___ Records to use

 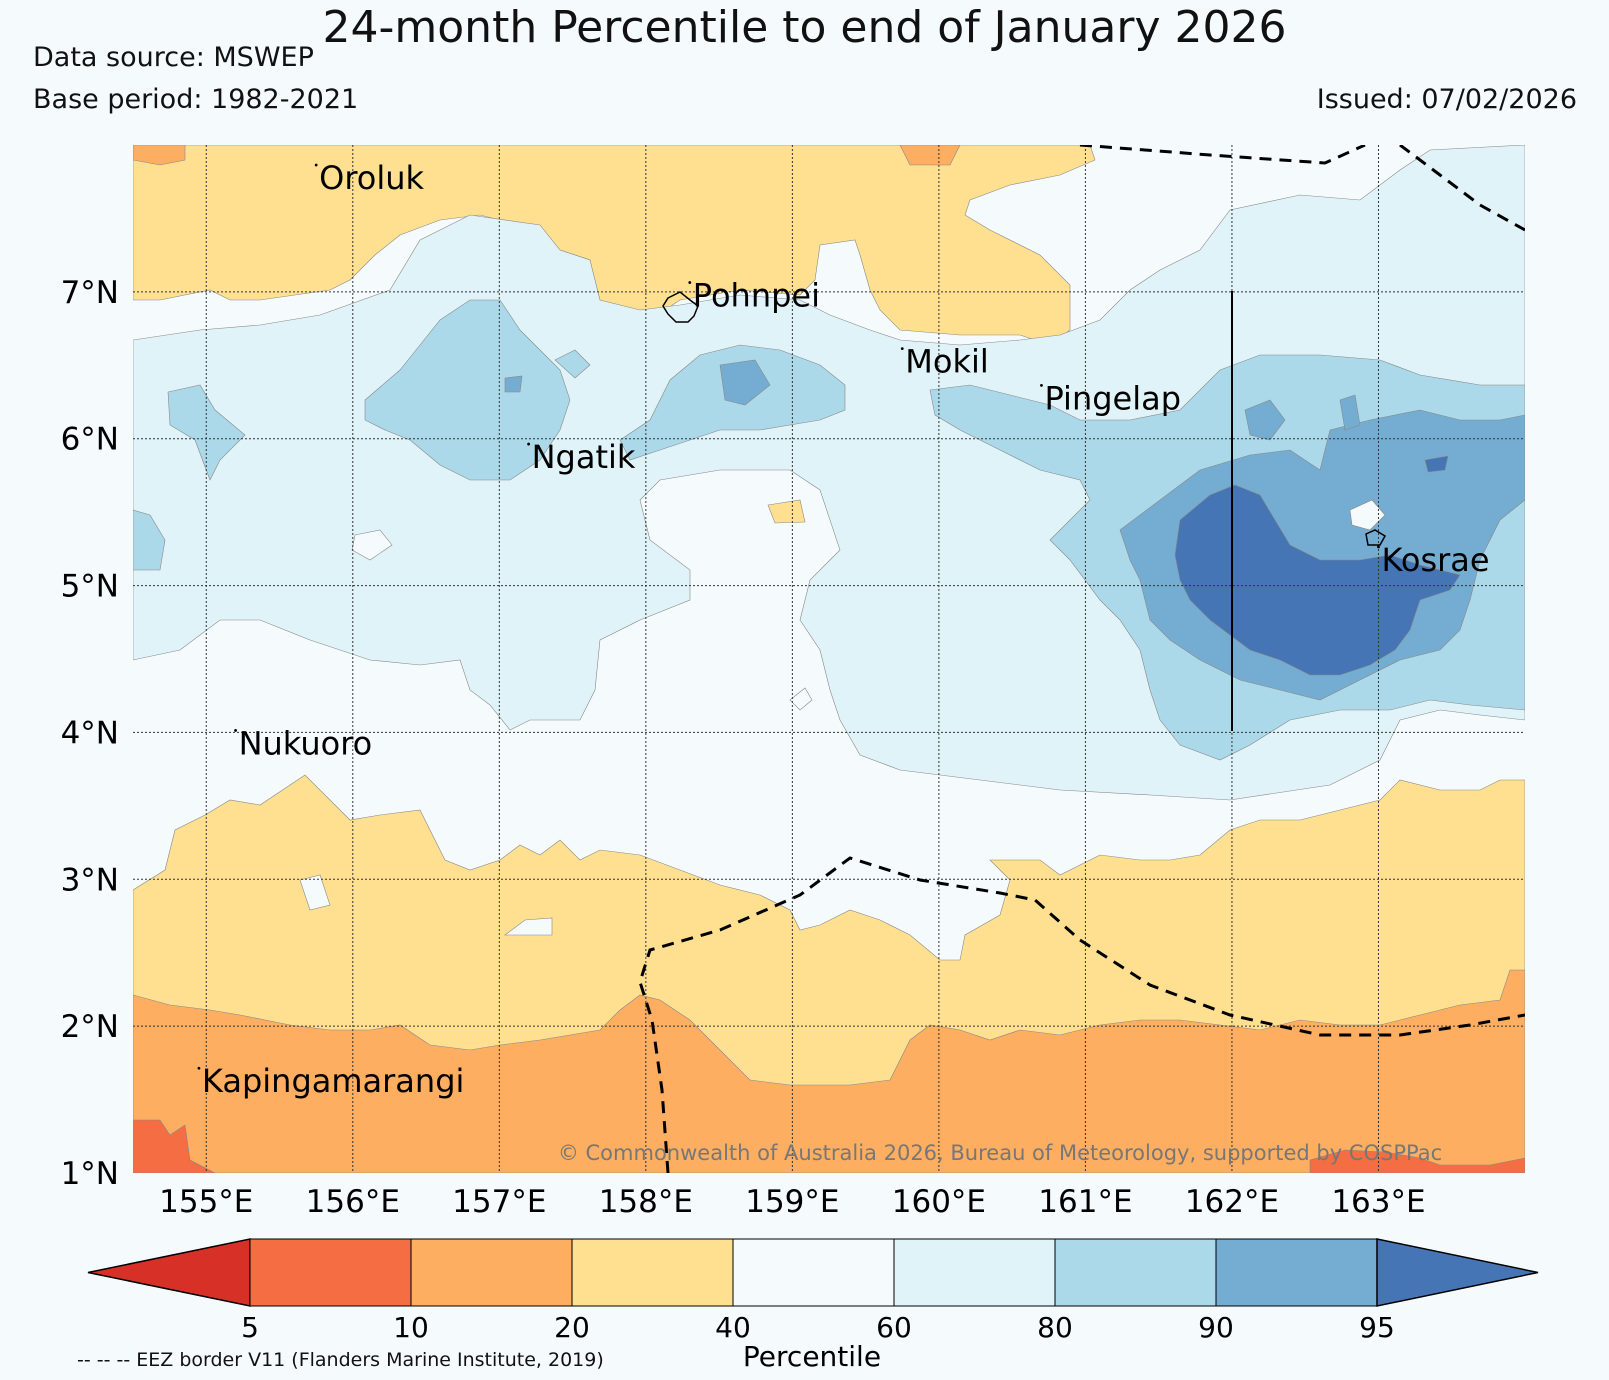 What do you see at coordinates (680, 307) in the screenshot?
I see `pohnpei-island` at bounding box center [680, 307].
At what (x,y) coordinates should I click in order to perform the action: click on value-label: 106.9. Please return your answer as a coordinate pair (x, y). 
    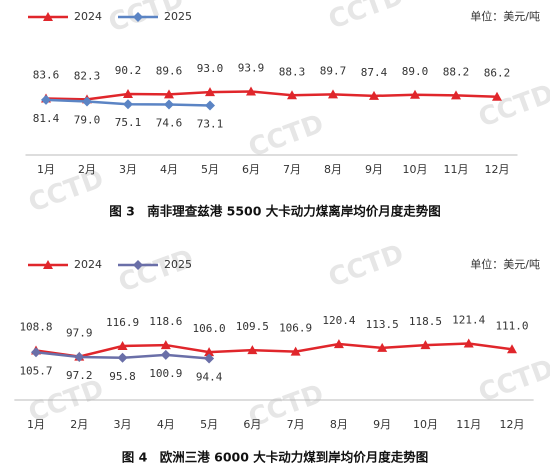
    Looking at the image, I should click on (296, 328).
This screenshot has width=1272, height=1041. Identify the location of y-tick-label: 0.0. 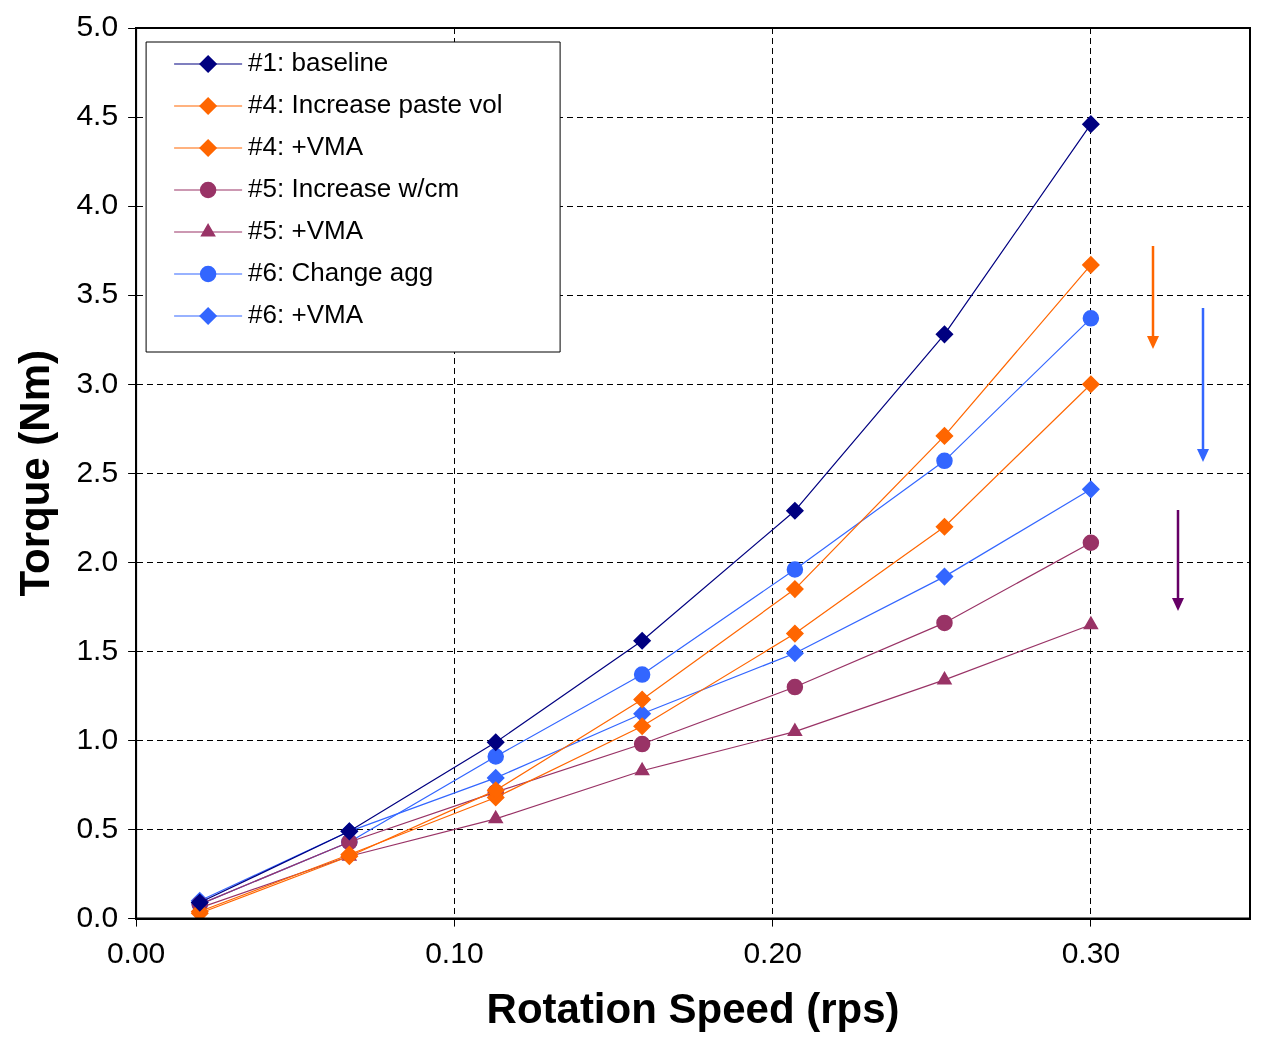
(98, 916).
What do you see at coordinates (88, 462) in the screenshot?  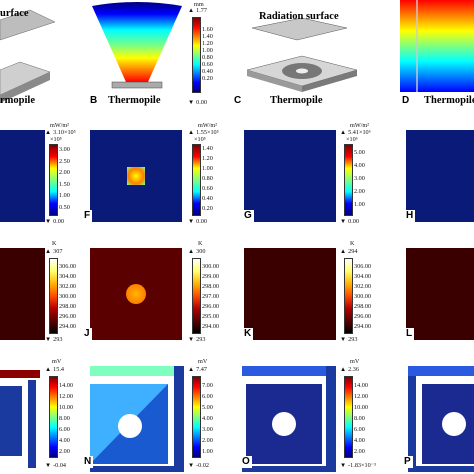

______

** Assigned task **
Repeat every item above word for word, leaving out the pictures.

** Answer for the task **
  What do you see at coordinates (680, 307) in the screenshot?
I see `pohnpei-island` at bounding box center [680, 307].
At what (x,y) coordinates should I click in order to perform the action: click on value-label: 106.9. Please return your answer as a coordinate pair (x, y). 
    Looking at the image, I should click on (296, 328).
This screenshot has width=1272, height=1041. Identify the location of y-tick-label: 0.0. 
(98, 916).
What do you see at coordinates (88, 462) in the screenshot?  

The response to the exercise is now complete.